---------- GIVEN INFORMATION ----------
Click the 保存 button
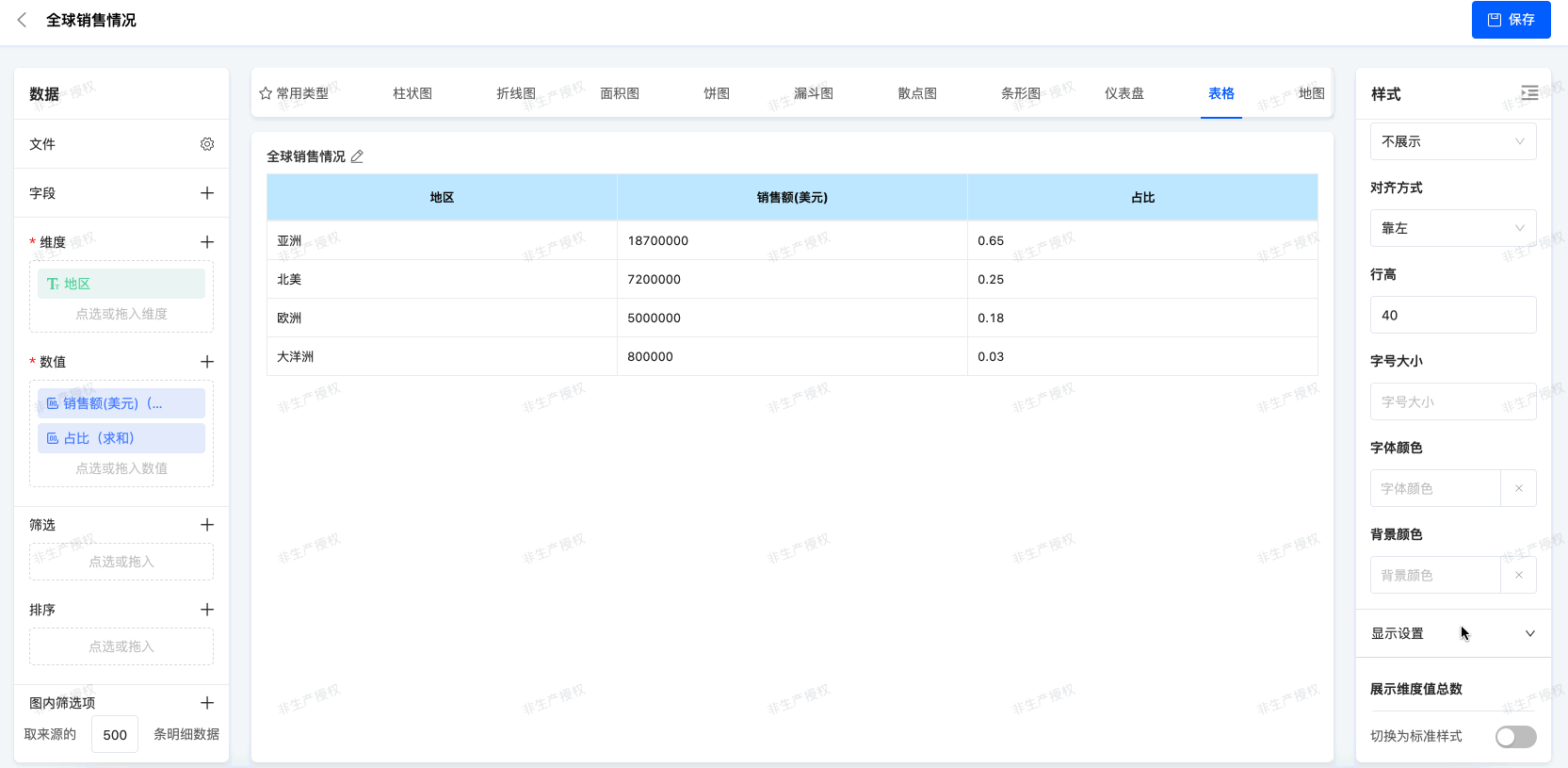This screenshot has height=768, width=1568. point(1511,20)
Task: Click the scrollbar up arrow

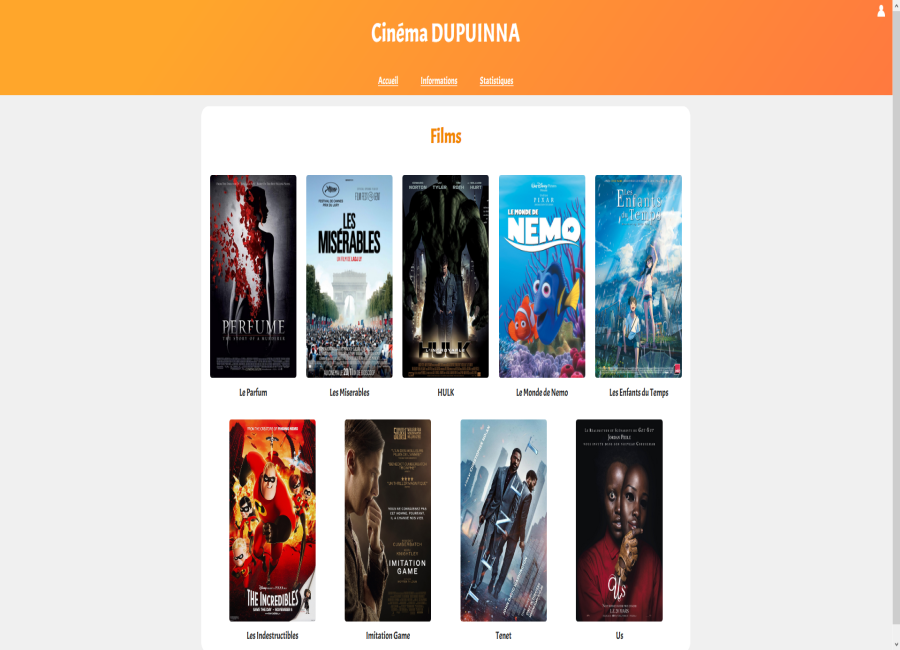Action: 896,5
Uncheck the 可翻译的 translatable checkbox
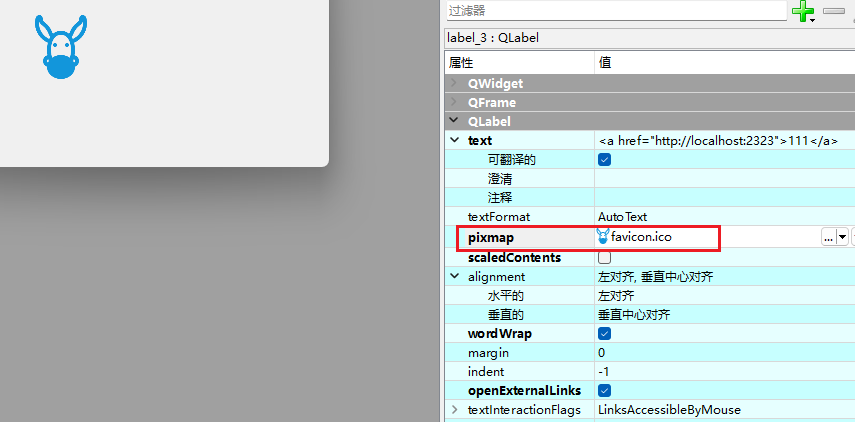This screenshot has height=422, width=855. coord(604,160)
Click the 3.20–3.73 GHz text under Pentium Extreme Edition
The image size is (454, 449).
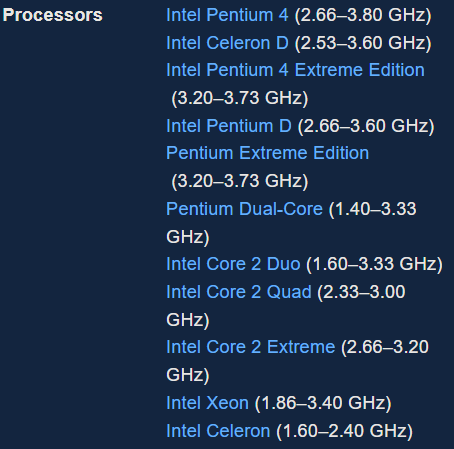pos(240,181)
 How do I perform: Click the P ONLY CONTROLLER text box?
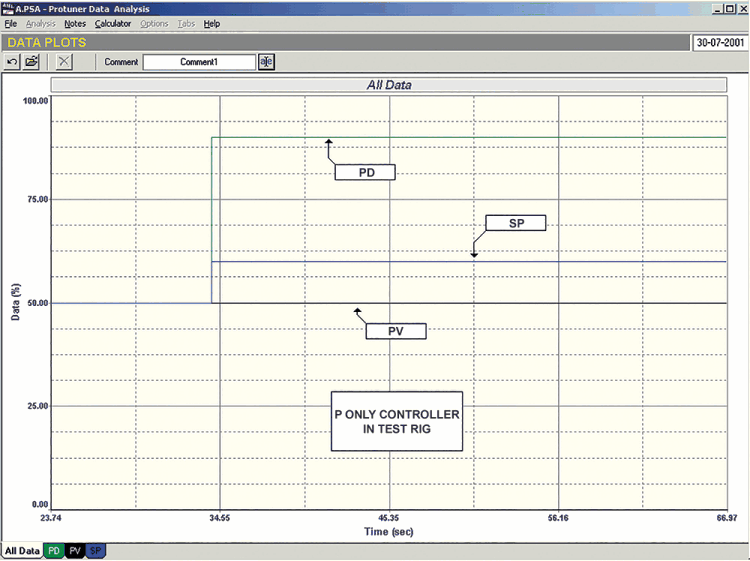tap(397, 421)
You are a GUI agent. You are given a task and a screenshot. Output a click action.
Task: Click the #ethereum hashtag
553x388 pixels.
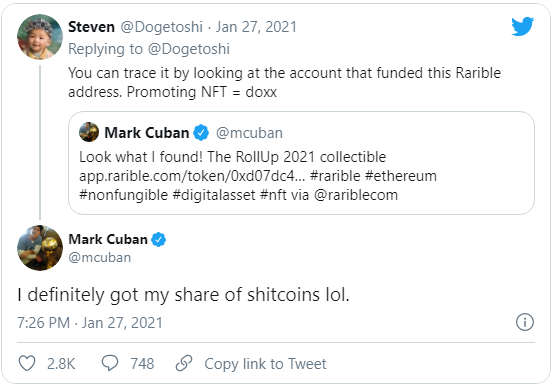(x=401, y=176)
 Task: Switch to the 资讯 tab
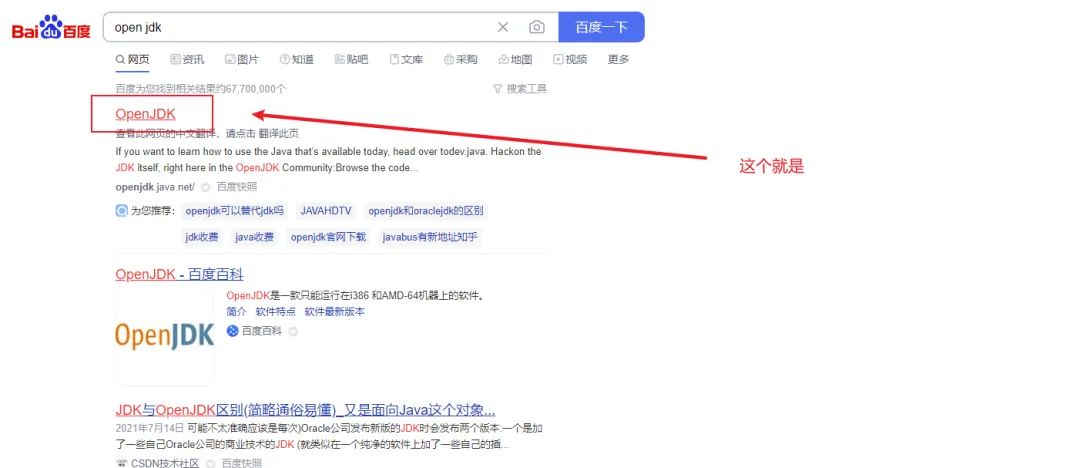pos(187,60)
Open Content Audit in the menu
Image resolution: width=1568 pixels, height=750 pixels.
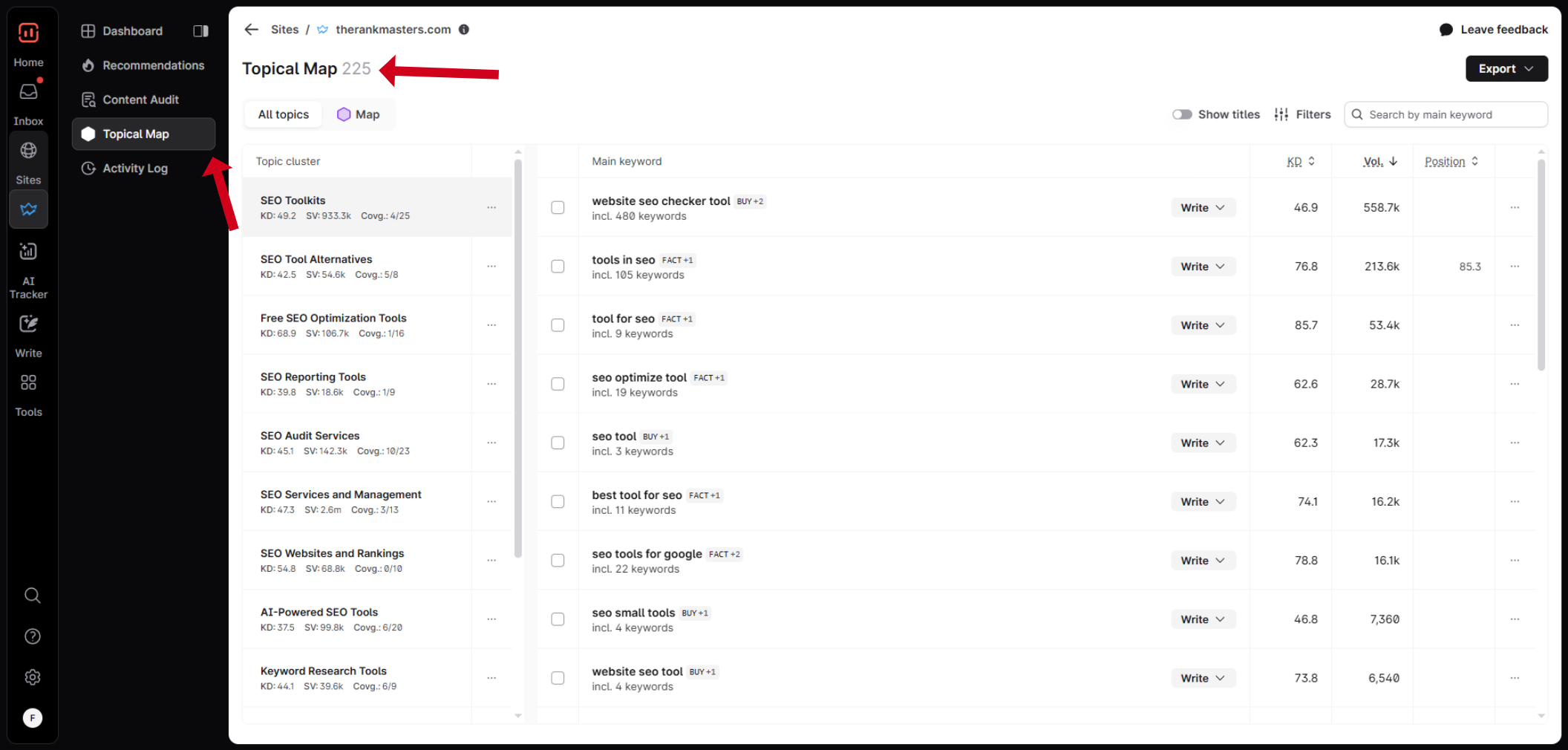[x=141, y=100]
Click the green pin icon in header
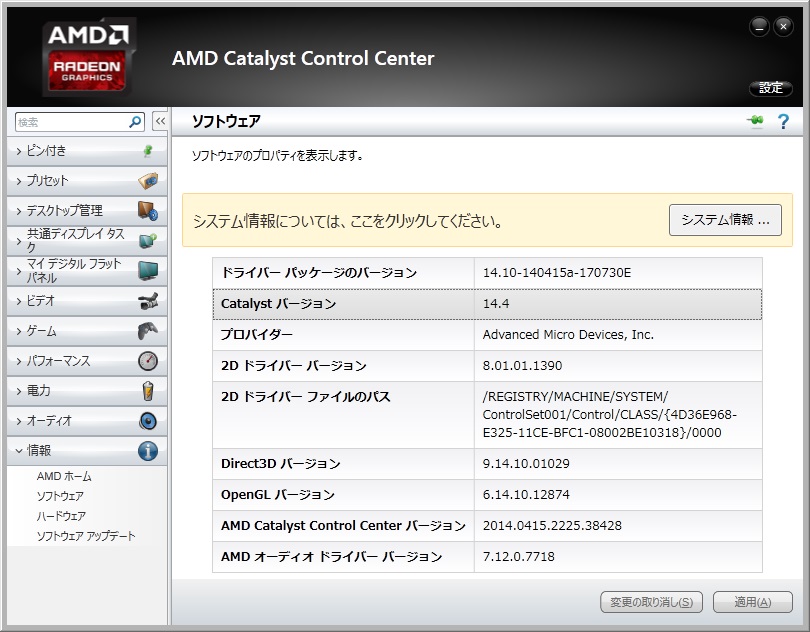810x632 pixels. (x=755, y=122)
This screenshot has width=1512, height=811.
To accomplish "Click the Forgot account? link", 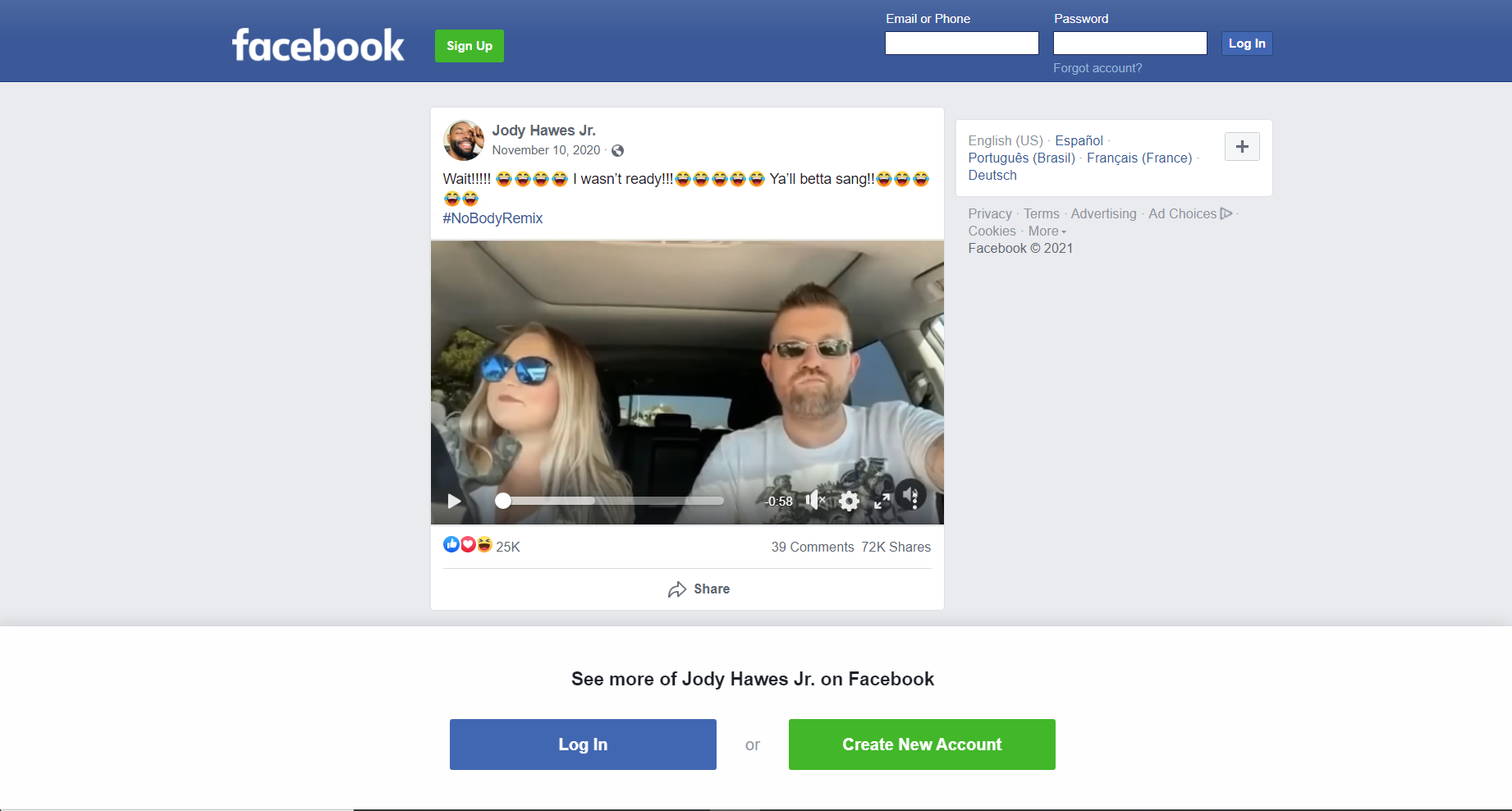I will tap(1097, 68).
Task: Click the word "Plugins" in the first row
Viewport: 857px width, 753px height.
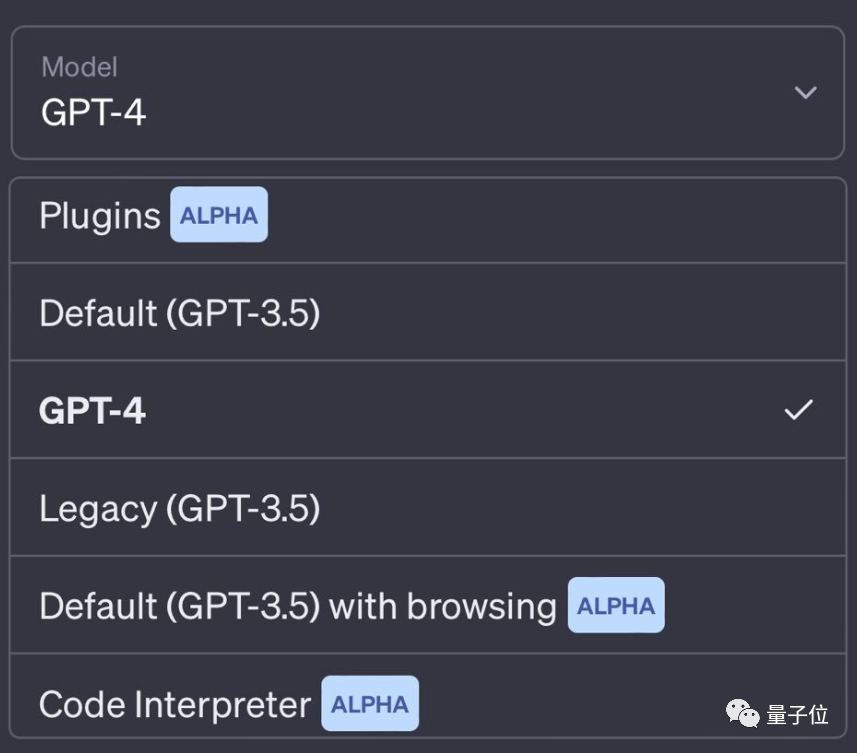Action: tap(100, 215)
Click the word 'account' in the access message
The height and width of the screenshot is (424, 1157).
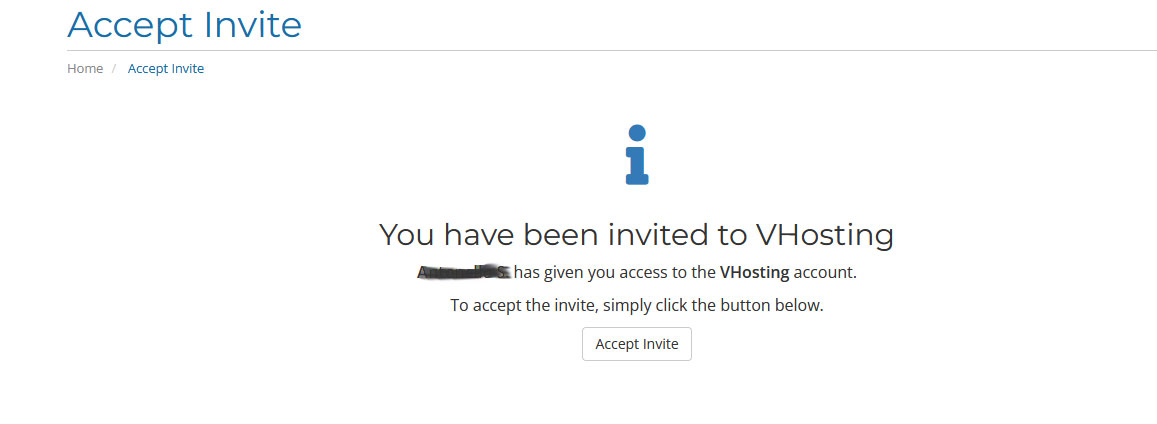pos(823,272)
----------
▶ **WORK TO BE COMPLETED**: Would you please print only the lines running from the one with "The height and" to the final line of the entries above, exactly as written and without pictures?

▶ **WRITTEN ANSWER**:
The height and width of the screenshot is (424, 1157).
pos(823,272)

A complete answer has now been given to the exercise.